Au-delà de l’accueil de ceux qui sont déjà là, Foot Solidaire veut plus : « Gagner en Afrique avec l’Afrique ». C’est à dire bâtir des terrains, former des cadres, créer et renforcer les structures. Un travail de longue haleine qui doit s’inscrire au-delà d’un simple slogan de campagne électorale. Et surtout mieux prendre en compte la face plus sombre du business du football. Depuis 2001, au Cameroun, l’Académie culture foot de Kribi offre des activités sociales et civiques à une centaine de jeunes âgés de 8 à 18 ans et passionnés de football. L’association projette de développer des maisons des jeunes footballeurs (MJF), des centres de ressources destinés à informer jeunes, parents et éducateurs des clubs africains des dangers de l’exil européen. D’autres pays d’Afrique s’intéressent aussi à un tel projet.

Il est évident qu’une étroite collaboration doit s’instaurer entre l’Europe et l’Afrique. Il faut aussi que la Justice s’intéresse aux activités de ces « trafiquants de chair fraiche ». Enfin, les dirigeants africains doivent aussi rendre plus attractifs (financièrement, sportivement) leurs championnats pour éviter cet exode discutable et aléatoire.

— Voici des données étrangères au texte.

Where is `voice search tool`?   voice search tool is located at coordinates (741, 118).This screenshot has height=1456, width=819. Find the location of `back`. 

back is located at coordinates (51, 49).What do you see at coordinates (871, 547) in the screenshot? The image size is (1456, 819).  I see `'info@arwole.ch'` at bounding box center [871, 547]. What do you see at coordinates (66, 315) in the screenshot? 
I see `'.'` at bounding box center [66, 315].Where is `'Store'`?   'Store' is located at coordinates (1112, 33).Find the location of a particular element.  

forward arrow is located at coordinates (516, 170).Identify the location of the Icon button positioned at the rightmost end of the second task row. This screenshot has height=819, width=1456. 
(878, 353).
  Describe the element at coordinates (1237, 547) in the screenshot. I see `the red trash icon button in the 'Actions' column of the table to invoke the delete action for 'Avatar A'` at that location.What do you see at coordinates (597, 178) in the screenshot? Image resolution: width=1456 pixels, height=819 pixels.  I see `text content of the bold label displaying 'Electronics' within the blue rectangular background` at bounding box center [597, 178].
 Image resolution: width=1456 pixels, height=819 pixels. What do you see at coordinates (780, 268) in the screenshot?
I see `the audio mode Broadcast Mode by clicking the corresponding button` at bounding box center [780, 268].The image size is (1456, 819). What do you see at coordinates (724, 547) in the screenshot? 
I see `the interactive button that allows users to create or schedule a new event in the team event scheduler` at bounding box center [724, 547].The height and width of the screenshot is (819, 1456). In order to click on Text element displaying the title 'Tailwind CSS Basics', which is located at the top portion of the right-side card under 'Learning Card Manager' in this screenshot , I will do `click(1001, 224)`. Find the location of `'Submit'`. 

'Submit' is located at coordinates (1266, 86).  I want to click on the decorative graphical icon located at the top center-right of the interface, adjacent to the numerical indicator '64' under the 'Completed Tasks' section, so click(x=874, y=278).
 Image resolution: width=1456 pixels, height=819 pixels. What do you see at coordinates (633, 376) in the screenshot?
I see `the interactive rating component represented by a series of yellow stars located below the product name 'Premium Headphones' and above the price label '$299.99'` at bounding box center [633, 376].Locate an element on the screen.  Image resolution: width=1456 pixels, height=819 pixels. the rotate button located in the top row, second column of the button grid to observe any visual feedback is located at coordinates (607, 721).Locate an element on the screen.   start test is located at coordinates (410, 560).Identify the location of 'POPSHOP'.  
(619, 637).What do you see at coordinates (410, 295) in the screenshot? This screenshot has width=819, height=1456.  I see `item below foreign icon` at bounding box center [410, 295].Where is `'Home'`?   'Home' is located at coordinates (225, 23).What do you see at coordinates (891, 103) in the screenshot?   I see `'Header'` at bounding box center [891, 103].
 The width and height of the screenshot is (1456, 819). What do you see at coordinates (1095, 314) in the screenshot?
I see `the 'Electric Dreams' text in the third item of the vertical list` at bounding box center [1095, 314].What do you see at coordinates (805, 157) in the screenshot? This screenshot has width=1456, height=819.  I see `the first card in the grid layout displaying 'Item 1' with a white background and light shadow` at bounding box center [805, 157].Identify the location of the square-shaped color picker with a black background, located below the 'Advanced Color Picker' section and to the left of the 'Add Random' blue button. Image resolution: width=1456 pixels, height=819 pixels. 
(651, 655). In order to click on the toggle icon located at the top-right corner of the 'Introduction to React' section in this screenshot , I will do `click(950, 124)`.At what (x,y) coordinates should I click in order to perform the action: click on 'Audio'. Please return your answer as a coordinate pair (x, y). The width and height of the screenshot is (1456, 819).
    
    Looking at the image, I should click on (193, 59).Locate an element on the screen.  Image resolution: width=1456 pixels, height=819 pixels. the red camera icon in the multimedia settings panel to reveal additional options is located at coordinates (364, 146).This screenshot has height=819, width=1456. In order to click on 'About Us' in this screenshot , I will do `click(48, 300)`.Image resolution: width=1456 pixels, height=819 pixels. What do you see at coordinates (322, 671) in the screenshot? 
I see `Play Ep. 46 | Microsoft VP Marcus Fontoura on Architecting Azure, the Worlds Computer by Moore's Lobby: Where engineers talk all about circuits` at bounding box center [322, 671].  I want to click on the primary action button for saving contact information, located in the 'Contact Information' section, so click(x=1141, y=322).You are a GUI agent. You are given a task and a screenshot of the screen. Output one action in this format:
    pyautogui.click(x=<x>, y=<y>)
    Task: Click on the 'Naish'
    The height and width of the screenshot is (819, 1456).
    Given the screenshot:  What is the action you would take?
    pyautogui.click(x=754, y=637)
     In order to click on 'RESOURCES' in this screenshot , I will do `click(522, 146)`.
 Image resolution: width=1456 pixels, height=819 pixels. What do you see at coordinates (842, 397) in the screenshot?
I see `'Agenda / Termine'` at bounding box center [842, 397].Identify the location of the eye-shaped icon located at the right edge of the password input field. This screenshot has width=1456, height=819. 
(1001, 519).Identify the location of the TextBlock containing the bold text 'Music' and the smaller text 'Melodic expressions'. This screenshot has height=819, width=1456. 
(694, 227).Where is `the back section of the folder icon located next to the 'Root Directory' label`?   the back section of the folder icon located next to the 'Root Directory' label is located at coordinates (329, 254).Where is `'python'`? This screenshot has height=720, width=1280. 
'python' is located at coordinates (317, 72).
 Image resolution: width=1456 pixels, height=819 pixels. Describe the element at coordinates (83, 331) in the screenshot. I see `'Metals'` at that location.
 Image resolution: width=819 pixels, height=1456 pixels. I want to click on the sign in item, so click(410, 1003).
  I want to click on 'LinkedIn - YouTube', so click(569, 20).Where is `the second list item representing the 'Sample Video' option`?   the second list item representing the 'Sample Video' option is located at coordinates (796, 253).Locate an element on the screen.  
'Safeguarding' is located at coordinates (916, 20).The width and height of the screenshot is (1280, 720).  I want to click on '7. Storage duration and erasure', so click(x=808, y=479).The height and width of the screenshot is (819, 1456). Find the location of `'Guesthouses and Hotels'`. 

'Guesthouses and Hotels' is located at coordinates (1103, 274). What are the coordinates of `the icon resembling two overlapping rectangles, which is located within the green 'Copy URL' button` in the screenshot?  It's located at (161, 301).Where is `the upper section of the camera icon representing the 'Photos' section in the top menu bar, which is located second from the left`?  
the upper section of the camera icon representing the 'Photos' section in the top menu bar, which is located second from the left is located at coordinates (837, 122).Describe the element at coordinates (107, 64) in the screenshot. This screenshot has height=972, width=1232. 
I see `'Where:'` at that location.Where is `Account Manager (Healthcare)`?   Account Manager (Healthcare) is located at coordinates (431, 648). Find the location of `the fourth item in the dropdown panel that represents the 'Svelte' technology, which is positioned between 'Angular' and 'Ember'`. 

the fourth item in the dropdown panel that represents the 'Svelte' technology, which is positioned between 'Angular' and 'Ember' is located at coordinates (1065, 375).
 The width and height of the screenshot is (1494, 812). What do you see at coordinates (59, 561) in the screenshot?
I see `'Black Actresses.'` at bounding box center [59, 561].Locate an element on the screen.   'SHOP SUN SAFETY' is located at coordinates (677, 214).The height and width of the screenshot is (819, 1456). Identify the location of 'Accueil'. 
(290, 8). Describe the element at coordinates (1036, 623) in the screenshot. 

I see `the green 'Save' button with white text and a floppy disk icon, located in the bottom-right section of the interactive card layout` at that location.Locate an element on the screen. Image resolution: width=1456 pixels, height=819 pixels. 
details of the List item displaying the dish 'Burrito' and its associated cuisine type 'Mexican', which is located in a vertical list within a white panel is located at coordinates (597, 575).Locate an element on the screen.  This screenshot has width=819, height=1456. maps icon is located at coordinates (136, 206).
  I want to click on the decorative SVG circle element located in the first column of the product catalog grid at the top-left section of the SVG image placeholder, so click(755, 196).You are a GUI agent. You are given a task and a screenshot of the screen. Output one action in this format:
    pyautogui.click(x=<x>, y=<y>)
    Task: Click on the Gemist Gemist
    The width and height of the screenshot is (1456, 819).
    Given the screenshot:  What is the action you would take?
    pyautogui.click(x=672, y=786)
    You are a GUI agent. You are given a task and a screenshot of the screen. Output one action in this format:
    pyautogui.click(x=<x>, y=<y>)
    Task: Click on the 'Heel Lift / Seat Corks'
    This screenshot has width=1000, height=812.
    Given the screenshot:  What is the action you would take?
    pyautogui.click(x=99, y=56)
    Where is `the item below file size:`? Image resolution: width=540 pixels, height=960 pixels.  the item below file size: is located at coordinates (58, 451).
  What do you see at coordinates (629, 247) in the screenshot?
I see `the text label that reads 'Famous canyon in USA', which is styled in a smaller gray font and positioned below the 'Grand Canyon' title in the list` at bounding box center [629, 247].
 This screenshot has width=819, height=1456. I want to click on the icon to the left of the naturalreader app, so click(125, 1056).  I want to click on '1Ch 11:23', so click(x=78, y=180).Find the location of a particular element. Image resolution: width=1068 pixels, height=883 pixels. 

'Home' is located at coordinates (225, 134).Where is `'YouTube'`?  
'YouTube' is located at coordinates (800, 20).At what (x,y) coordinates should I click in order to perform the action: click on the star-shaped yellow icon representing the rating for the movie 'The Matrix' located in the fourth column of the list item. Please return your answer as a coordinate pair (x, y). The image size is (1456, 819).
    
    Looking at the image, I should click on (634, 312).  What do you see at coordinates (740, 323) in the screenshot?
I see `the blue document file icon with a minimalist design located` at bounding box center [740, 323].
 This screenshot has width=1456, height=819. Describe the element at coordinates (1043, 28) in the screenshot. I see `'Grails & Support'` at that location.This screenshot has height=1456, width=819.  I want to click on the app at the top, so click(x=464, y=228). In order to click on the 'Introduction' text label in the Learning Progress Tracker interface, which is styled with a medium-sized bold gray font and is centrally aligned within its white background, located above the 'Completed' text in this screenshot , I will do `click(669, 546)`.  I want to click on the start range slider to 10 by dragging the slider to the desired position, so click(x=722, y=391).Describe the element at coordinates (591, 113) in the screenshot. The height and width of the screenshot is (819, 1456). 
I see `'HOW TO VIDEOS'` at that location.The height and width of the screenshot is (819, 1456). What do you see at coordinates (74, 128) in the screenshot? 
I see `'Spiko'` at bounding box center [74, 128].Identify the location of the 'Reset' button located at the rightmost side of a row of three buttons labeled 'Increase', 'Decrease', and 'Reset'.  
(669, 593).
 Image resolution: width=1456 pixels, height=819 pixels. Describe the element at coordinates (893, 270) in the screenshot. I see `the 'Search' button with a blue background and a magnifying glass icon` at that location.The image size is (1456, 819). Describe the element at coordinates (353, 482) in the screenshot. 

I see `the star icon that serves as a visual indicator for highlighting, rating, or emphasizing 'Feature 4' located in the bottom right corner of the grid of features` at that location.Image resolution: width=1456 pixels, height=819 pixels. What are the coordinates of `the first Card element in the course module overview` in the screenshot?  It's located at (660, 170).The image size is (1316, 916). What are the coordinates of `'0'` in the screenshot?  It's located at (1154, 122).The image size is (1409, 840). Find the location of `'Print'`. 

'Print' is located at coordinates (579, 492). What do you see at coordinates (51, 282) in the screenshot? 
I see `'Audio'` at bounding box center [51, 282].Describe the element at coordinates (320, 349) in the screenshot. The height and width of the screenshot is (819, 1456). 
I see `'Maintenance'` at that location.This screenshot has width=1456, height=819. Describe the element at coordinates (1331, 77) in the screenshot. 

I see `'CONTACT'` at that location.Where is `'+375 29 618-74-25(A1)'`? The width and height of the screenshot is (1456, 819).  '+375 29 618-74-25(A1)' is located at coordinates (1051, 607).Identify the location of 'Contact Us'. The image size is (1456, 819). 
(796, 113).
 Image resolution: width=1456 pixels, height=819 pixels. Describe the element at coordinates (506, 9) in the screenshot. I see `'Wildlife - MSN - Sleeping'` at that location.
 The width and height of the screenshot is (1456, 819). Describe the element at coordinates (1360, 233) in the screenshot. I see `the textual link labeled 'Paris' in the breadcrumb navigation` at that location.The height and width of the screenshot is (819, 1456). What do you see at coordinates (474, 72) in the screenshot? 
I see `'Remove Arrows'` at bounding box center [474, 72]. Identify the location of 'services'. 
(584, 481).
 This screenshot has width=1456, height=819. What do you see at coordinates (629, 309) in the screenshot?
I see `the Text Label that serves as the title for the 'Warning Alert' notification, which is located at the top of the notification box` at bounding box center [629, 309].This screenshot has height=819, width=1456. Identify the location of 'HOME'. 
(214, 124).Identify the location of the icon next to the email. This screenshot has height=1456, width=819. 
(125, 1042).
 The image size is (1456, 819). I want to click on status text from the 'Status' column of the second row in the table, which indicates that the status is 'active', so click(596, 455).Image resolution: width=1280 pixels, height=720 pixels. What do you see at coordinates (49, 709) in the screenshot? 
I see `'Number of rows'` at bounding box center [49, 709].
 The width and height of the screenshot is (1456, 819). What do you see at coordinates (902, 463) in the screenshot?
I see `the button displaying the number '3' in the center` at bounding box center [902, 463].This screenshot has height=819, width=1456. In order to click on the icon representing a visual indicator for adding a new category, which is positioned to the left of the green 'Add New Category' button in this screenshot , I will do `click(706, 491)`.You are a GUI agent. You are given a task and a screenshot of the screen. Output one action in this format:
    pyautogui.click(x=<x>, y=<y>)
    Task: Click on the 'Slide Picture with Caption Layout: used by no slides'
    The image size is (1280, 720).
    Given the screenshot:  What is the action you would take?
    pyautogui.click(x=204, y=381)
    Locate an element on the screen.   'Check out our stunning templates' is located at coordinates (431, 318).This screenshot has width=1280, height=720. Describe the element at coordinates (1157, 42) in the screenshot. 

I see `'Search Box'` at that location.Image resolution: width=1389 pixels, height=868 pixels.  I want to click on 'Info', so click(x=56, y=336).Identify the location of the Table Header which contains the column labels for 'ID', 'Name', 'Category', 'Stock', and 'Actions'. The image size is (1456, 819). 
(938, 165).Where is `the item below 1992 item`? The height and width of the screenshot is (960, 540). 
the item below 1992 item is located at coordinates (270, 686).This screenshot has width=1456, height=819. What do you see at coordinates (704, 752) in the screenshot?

L’an dernier, un livre et un film sont sortis sur ces jeunes footballeurs africains, ce qui fait dire qu’une lente et laborieuse prise de conscience fait son chemin. En mai 2010, l’ancienne athlète française Maryse Éwanjé-Épée a publié un livre enquête “Négriers du foot”. Elle y évoque la traite des jeunes footballeurs originaires d’Afrique et notamment la situation des centaines de joueurs qui débarquent chaque mois en Europe. Le 15 septembre 2010, est sorti également “Blacks Diamond”, un film réalisé par la française Pascale Lamche. C’est un documentaire qui lève le voile sur le trafic humain autour des jeunes prodiges du ballon rond en Afrique de l’Ouest. Le film évoque la situation d’ASPIRE, une entreprise qui “teste” chaque année près de 700.000 jeunes d’une quinzaine de pays d’Afrique.